Even now, oxygen spewed from Odyssey’s side like blood from a harpooned whale. The escaping gas acted like a small rocket, fighting Lovell’s efforts to stabilize the joined craft – which the astronauts called “the stack” – with Aquarius’s thrusters. Lovell soon found that trying to control the stack from the lander was strange and awkward, like steering a loaded wheelbarrow down the street with a long broom handle. When he nudged the hand controller the joined craft wobbled unpredictably. It was, Lovell would say later, like learning to fly all over again. And he had to learn fast, because if he let the spacecraft drift uncontrolled, there was a danger that one of Aquarius’s gyros would be immobilized – a condition called gimbal lock that would ruin the alignment of the navigation platform. With no way of sighting in the stars, there would be no hope of realigning it….

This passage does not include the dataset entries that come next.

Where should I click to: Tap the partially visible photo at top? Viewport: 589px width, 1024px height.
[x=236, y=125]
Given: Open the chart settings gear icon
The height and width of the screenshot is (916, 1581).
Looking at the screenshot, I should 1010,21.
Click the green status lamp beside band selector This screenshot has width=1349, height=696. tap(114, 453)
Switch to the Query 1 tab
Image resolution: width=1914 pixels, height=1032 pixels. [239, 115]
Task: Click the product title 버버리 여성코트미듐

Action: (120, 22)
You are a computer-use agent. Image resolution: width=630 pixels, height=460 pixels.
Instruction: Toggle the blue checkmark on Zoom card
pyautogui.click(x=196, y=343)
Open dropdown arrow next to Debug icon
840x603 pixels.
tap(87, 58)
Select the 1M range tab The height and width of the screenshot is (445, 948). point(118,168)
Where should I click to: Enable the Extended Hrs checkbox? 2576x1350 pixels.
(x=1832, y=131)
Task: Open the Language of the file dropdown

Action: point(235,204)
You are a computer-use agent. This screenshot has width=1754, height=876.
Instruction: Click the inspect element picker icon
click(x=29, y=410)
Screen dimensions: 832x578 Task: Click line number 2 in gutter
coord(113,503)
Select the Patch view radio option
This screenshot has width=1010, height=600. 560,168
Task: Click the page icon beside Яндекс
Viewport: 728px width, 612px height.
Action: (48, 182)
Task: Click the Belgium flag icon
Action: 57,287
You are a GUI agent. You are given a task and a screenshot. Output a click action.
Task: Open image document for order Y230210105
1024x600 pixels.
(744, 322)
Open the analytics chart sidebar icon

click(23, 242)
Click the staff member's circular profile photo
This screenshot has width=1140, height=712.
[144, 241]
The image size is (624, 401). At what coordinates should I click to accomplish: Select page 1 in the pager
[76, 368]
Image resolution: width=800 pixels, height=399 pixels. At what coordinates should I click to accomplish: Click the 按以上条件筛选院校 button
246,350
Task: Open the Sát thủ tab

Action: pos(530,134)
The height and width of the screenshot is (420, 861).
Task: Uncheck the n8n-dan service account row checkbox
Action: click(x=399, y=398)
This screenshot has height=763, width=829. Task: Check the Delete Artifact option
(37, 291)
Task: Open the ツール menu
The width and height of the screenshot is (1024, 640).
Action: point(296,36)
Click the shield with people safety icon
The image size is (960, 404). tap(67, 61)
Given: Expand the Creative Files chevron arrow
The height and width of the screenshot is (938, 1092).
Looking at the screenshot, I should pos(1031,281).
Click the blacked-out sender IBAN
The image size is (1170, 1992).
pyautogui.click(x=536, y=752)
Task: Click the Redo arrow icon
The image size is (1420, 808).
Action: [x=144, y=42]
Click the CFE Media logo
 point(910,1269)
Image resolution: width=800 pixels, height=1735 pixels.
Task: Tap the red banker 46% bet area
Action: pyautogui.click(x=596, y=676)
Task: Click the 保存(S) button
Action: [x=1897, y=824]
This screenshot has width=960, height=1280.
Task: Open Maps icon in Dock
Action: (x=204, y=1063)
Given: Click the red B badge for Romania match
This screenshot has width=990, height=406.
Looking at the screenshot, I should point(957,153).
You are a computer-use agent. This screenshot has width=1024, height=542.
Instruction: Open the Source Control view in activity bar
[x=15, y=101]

“I can’t take that doggone roll out, “Lovell said. Throughout the next 2 hours Lovell wrestled with his unwieldy craft, as the time for the free-return maneuver approached. He wondered if Aquarius would be able to point them toward home, and whether it would last long enough to get them there. Lovell and his crew had become the first astronauts to face the very real possibility of dying in space.

From “A Man on the Moon,” chapter 7, “The Crown of an Astronaut’s Career”
by Andrew Chaikin
Used by permission
.

One of the items discussed in the original “13 Things That Saved Apollo 13” was how well suited rookie Apollo crewman Jack Swigert was to the Apollo 13 mission, as he was said to have basically ‘wrote the book’ on Command Module malfunctions. Likewise, says NASA engineer Jerry Woodfill, was Commander Jim Lovell’s ability as Apollo 13’s helmsman.

“Tales are often shared about Lovell’s skills as a naval aviator,” said Woodfill, “making aircraft carrier deck landings in the dark with a malfunctioning display, or in storm-tossed seas.”

Being able to judge aircraft descent rates and attitude with respect to a wave-tossed carrier deck was a challenge. Woodfill said this ideally trained Lovell for avoiding gimbal-lock on Apollo 13.

An annotated image of the Apollo Flight Director Attitude Indicator, commonly called the navigation 8-ball. Via Kerbal Space Program.
An annotated image of the Apollo Flight Director Attitude Indicator, commonly called the navigation 8-ball. Via Kerbal Space Program.

“Gimbal-lock meant the guidance system could no longer trust its computer,” explained Woodfill. “The guidance system’s orthogonal gyroscopes (gyros) judged the degree of pitch, roll, and yaw. Gimbal-lock exceeded the system’s ability to gauge position. Such an instance could be compared to an automobile’s tires slipping on an icy road. Steering becomes almost useless in such an event.”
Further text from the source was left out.